Fragmento del texto
★ ★ ★
Algunos de los ministros que permitieron la comparecencia nocturna de May la acuchillaron políticamente unas horas más tarde: Esther McVey, ministra de Trabajo y Pensiones; Shailes Vara, secretario de Estado para el Ulster; Suella Bravemana, secretaria de Estado para el Brexit, pero sobre todo Dominic Raab, el ministro que negociaba directamente con la UE, le estamparon la dimisión apenas minutos antes de que May compareciera en los Comunes para dar cuenta de lo preacordado.
La decisiva batalla de Westminster
May amaneció un poco más fuerte que antes del tormentoso Consejo de Ministros del miércoles, 14 de noviembre. Pero, ese espejismo se rompió al filo del mediodía, cuando Jacob Rees-Mogg, cabecilla del European Research Group, el ala más euroescéptica de los tories, anunció que enviaba una carta al jefe del grupo parlamentario exigiendo la destitución de May, y pidiendo a su facción que hiciera lo mismo. Bastarían 48 cartas para activar el Comité 1922 y forzarla a una moción de confianza.
May resiste y se niega a dimitir. Es prácticamente imposible que soporte esta ofensiva, pero en el caso de que lo consiguiera antes de la votación al borrador del acuerdo con la UE, tampoco le salen a día de hoy las cuentas para que la Cámara de los Comunes otorgue su respaldo, toda vez que los laboristas de Jeremy Corbyn han olido la sangre, calificando de caos la situación del Gobierno, al que antes por encima de otras consideraciones aspiran a sustituir.
★ ★ ★
Extracto de datos
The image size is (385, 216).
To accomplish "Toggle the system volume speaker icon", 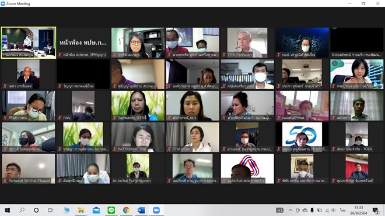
★ ★ ★
Ejercicios propuestos
**1.** Enumera todas las personas que, según el texto sobre la crisis del Gobierno de May, le presentaron la dimisión, junto con el cargo de cada una.
**2.** Según el texto sobre la crisis del Gobierno de May, ¿cuántas cartas bastarían para activar el Comité 1922?

Soluciones del ejercicio
**1.**
- Esther McVey, ministra de Trabajo y Pensiones
- Shailes Vara, secretario de Estado para el Ulster
- Suella Bravemana, secretaria de Estado para el Brexit
- Dominic Raab, el ministro que negociaba directamente con la UE

**2.** Bastarían 48 cartas.